IRBs And Patients Are Prepared

IRBs like WCG will have to adopt the new regulations but Forster does not believe there will be any large changes to their framework. SOPs will need to be modified, and there will need to be some changes made to the standards that are applied.  

For patients, the biggest change will be the approach to informed consent. The NPRM discusses getting back to the guiding ethical principles for research. One of those is respect for persons, which is reflected in the consent process.

“The consent documents have gotten out of hand and are now too lengthy and too technical,” says Forster. “Much of this information serves to distract rather than inform research participants. The new rule requires a different approach to informed consent that will impact both subjects and sponsors. Consent regulations are very clear about what elements have to be in a consent document. If approved, consent forms will only be able to contain required elements, plus any additional applicable elements, making for a much more streamlined consent form. Any additional information must appear in an appendix.”

Some industry professionals are concerned the appendix may become a dumping ground for additional information, perhaps even more than what is in current consent forms. That remains to be seen, but Forster believes the end result should still be shorter and clearer consent forms that will help subjects make more informed decisions regarding participation.     

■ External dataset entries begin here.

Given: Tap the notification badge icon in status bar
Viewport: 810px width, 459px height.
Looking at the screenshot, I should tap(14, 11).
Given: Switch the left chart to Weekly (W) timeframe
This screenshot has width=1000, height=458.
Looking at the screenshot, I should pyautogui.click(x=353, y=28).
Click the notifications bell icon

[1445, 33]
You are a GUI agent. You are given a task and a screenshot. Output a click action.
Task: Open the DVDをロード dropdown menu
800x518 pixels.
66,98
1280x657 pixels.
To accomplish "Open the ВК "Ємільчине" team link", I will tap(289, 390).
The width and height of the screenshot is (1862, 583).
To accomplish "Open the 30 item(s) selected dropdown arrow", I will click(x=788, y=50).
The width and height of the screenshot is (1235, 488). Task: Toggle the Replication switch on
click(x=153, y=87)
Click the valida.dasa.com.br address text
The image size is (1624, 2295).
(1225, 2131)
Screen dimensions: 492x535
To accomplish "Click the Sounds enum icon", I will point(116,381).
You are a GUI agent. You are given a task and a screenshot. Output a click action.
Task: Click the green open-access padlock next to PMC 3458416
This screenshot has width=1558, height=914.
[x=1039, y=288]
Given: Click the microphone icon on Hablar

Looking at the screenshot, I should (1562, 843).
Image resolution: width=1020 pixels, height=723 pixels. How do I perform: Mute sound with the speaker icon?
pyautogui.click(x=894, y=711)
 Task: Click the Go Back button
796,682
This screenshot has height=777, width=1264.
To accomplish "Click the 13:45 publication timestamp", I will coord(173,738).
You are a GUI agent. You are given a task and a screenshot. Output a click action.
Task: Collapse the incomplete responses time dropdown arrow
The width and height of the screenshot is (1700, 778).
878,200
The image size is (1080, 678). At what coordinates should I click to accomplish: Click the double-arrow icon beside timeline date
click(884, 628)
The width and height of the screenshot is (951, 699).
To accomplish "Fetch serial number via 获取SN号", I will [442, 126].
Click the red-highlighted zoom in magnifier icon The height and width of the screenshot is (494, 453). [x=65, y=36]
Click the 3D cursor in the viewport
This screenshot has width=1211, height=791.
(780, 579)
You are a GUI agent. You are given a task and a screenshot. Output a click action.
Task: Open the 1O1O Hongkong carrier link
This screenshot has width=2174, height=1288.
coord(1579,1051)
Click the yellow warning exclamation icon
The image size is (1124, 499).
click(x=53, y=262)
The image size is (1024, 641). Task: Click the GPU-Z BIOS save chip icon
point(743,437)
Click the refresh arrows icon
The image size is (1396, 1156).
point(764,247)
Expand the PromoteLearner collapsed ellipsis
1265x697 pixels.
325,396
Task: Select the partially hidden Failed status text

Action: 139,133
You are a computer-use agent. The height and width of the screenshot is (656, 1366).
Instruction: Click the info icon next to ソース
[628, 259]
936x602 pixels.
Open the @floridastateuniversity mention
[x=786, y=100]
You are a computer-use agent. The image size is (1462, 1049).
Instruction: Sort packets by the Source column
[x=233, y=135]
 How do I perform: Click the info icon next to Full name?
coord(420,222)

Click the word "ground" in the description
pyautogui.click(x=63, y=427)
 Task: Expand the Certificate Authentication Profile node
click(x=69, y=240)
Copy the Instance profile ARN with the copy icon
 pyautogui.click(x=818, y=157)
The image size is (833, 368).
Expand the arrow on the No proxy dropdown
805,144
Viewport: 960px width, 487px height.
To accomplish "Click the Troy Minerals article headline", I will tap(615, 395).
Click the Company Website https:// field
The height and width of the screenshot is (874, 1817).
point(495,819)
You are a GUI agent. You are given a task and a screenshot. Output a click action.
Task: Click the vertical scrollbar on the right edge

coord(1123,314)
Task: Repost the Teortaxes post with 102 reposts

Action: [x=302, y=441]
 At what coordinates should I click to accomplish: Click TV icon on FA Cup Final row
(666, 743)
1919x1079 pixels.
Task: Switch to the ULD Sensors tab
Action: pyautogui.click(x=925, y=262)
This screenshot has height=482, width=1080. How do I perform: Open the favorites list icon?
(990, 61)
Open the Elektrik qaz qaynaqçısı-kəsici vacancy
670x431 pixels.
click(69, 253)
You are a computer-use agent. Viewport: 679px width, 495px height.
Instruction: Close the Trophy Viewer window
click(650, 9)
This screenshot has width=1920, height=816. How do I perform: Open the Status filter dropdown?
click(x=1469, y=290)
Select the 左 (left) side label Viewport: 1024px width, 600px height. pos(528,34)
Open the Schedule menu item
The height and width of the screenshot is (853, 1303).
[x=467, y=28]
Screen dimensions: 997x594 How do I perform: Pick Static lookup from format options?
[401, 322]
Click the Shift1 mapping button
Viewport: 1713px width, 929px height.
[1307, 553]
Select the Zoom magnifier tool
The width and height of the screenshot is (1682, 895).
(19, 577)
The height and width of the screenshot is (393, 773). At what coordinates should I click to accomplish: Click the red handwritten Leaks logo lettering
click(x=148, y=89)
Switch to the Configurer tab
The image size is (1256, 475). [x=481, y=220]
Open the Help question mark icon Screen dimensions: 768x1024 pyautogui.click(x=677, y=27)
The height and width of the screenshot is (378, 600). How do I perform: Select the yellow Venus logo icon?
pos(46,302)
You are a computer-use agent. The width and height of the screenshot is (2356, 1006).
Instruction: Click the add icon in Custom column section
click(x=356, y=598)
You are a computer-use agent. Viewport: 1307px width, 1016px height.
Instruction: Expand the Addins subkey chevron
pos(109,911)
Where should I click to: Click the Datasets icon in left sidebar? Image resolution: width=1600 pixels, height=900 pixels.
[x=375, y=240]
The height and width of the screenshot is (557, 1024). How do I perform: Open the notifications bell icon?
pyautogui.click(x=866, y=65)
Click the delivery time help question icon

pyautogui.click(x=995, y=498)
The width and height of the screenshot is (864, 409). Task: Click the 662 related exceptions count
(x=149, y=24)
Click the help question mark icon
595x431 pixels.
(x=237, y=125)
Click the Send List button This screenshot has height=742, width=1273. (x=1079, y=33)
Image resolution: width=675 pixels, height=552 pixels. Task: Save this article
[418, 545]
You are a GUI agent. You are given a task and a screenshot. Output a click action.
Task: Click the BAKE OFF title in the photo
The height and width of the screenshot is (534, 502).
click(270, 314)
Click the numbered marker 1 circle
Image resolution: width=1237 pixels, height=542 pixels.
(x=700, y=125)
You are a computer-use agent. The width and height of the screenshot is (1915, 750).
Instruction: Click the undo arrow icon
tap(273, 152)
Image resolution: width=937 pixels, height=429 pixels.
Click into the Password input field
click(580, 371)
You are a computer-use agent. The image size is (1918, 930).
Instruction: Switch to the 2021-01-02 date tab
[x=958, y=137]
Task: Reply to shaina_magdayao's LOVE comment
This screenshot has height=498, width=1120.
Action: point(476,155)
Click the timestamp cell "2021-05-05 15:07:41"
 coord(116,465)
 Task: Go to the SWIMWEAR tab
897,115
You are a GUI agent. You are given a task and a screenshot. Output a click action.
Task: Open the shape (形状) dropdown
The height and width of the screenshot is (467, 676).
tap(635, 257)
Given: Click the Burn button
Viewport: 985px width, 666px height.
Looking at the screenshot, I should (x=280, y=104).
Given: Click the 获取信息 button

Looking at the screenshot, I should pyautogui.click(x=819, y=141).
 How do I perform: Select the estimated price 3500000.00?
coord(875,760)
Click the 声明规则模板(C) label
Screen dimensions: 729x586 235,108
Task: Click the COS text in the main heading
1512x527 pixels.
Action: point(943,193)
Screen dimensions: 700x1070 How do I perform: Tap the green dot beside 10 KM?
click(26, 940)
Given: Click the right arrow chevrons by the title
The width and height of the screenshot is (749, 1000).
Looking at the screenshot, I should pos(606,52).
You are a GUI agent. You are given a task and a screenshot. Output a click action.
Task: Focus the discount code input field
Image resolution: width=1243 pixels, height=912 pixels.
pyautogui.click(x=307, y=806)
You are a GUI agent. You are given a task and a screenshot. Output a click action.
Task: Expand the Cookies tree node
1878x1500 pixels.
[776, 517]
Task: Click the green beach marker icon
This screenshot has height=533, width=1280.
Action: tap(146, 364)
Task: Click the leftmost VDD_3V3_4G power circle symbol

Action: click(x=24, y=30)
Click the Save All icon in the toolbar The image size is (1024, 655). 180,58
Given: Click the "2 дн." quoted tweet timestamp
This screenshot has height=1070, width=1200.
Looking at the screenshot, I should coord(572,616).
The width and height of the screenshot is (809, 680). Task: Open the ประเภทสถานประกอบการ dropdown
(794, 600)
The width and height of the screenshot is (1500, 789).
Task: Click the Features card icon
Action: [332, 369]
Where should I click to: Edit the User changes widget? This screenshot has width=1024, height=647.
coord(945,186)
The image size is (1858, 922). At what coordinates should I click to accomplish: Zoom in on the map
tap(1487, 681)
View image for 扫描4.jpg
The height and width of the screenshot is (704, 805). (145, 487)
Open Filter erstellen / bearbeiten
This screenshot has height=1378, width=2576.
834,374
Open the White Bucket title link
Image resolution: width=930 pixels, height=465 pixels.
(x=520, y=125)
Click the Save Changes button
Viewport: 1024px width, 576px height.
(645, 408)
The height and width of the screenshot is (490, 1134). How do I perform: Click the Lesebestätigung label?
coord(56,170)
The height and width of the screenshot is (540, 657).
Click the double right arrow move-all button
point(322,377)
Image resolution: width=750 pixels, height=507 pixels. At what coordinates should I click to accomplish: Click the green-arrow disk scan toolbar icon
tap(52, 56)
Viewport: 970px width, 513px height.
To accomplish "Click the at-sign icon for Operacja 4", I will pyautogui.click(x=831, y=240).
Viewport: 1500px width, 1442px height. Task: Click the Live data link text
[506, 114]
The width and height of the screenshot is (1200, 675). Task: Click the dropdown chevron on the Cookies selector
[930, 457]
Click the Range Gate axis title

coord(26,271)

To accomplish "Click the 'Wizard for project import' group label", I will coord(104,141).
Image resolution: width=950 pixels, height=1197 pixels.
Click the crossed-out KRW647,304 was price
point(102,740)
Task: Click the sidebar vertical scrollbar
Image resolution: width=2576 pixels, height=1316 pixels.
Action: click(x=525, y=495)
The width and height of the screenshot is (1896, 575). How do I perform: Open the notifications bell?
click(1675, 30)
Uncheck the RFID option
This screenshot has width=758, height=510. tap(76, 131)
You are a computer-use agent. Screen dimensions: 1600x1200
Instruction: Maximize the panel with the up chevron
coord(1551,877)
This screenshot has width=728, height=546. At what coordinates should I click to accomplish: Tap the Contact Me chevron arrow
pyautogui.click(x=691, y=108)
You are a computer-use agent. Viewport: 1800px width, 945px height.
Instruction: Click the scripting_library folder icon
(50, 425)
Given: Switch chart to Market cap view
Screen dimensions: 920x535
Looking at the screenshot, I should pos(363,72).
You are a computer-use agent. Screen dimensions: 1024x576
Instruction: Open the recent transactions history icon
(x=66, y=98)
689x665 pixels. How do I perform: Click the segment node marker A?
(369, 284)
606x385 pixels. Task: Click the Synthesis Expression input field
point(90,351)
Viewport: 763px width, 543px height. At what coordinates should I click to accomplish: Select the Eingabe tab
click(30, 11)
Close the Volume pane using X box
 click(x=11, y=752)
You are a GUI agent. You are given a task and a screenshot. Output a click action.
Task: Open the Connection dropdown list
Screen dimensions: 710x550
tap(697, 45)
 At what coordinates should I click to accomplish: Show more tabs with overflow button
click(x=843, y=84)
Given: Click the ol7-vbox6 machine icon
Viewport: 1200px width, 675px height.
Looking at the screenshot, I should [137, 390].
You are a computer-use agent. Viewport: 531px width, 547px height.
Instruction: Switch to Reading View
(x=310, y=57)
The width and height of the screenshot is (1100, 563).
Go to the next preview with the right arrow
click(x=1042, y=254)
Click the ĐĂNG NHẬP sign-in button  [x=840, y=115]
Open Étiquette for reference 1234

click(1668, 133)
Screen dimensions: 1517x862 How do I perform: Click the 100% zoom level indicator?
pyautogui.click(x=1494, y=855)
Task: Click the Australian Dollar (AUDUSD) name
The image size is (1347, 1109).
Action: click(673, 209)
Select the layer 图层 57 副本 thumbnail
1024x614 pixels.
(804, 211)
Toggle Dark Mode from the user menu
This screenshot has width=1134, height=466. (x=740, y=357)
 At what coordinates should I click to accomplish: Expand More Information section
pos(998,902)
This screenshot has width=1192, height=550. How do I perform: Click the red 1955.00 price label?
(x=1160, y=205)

“In the past, the use of leftover biospecimens may have made someone the subject of research without them knowing it,” says Borasky. “This is a way for companies to be transparent with the public about the realities of research. And, for clinical trials that will now be captured by the Common Rule, these consent forms will need to be posted on a public website within 60 days of completion of the enrollment. If the FDA also opts to follow that pathway, sponsors may have some concerns. How this will be done remains to be seen but ClinicalTrials.gov may be a likely landing spot. Either way, this will likely be seen as an enhancement for subjects.”